Steve Bender finds an orderly kitchen garden with a sense of style.
Jeff McGee caught the gardening bug from his father and grandparents, but his mother gave him his sense of style. “She was always about making things pretty, neat, and orderly,” he recalls. So it only stands to reason that aesthetics would be as important to the success of his kitchen garden as the veggies he hauls out of it.
A visit to Williamsburg, Virginia, inspired the design―a fenced garden featuring geometrically shaped beds edged in brick and connected by crushed limestone gravel paths. At its center rests a diamond-shaped bed that holds a traditional knot garden. Jeff used clipped dwarf yaupon, yellow Joseph’s coat, and ‘Crimson Pygmy’ Japanese barberry to make the knot. Pots of ‘Dragon Wing’ begonias anchor the corners.
The vegetable beds surrounding the knot garden got off to a good start. Jeff began with the basics, amending the soil by tilling in compost, peat moss, and lots of leaves. To counter nematodes―microscopic worms that attack plant roots―he began rotating crops from bed to bed so that these and other pests wouldn’t multiply.

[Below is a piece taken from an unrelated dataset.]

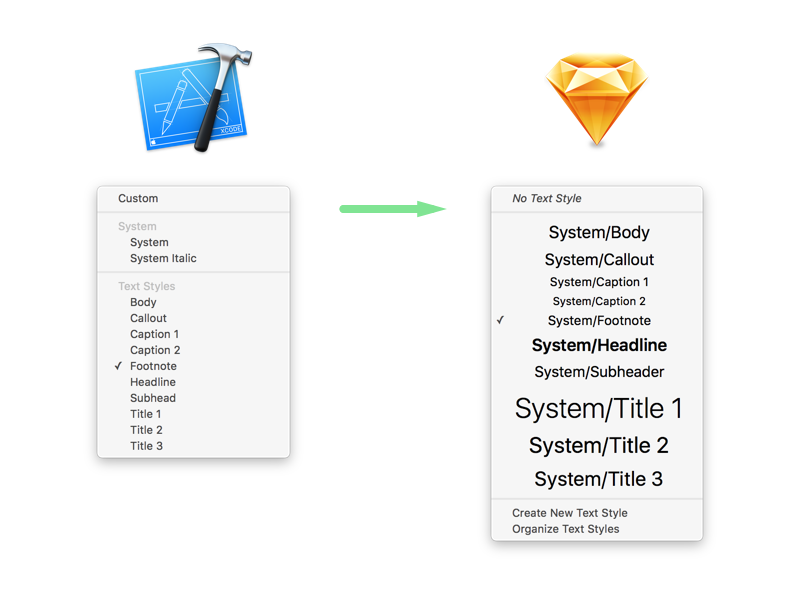Viewport: 800px width, 600px height.
Task: Uncheck the "Footnote" text style
Action: [153, 366]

He also solarized the soil prior to planting by tilling it, watering it, and then covering it with clear plastic from mid-April to midsummer. This practice produces soil temperatures hot enough to kill soil insects, nematodes, fungi, and weed seeds. “It really does work,” he asserts.
Regular watering is essential to any kitchen garden. Jeff figured out how to do this aesthetically too. A sprinkler head rises from a concrete pot in the center of the barberry to water everything. Tomatoes, eggplants, peppers, squash, cucumbers, and bush beans say thank you with baskets of produce. As this example shows, vegetable gardens don’t have to be ugly. Jeff was wise. He listened to his mother.